[Supplied material]
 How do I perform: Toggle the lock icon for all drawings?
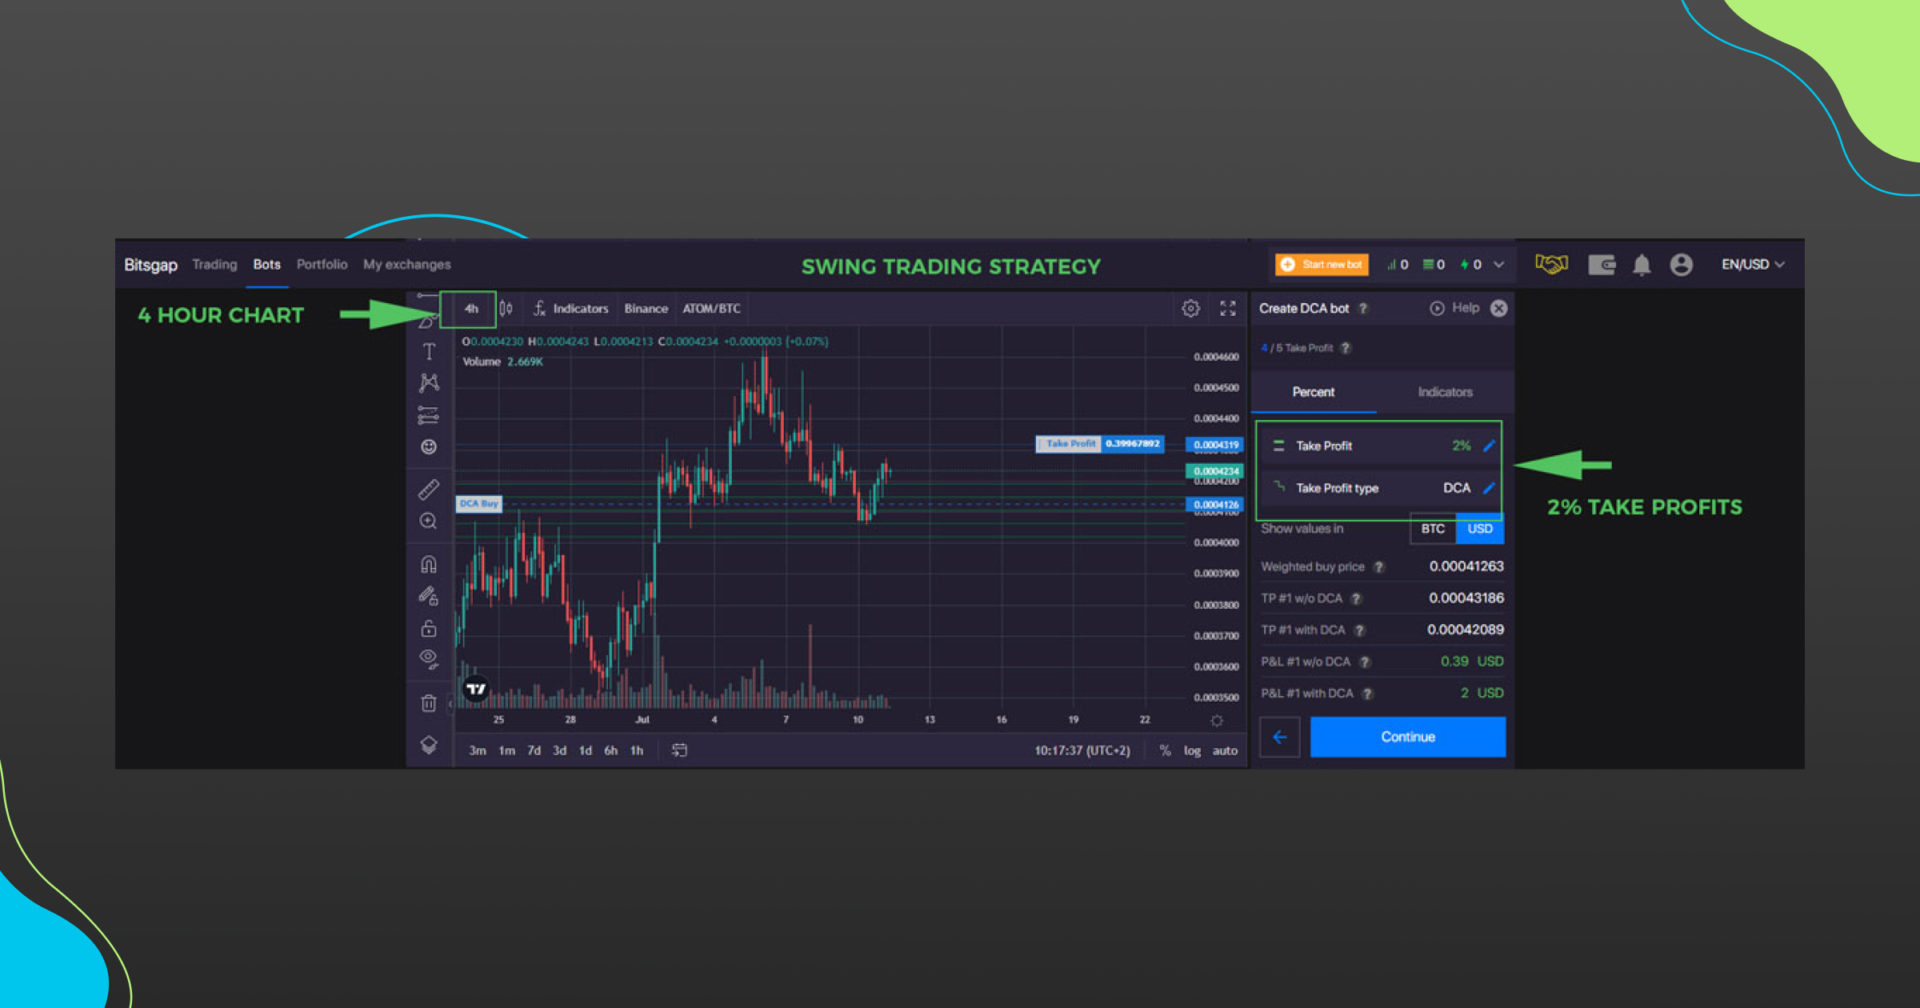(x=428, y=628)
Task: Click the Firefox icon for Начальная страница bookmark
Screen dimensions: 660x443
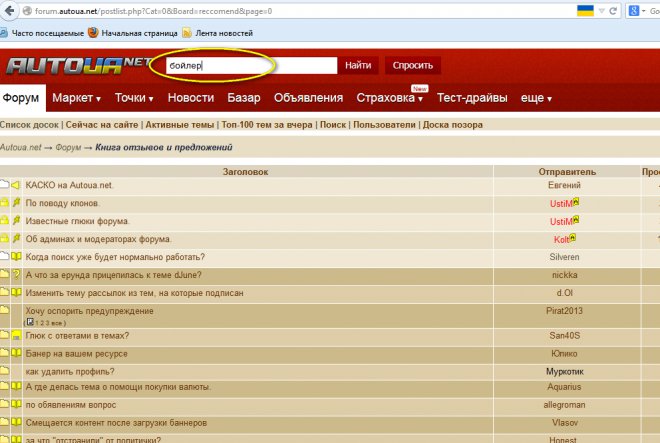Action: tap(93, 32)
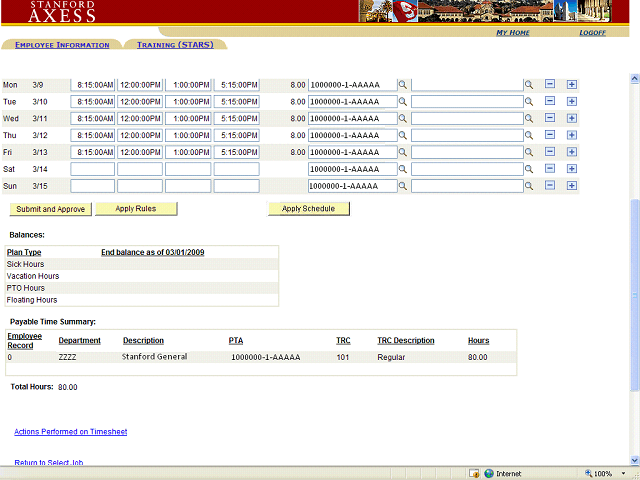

[Work instructions] Format the lines of all the records above as a numbered list, leaving out blank lines and the pictures.

[Written answer]
1.  How do I perform: Toggle the lock icon for all drawings?
2. (x=428, y=628)
3. Task: Click the Firefox icon for Начальная страница bookmark
4. Screen dimensions: 660x443
5. Action: tap(93, 32)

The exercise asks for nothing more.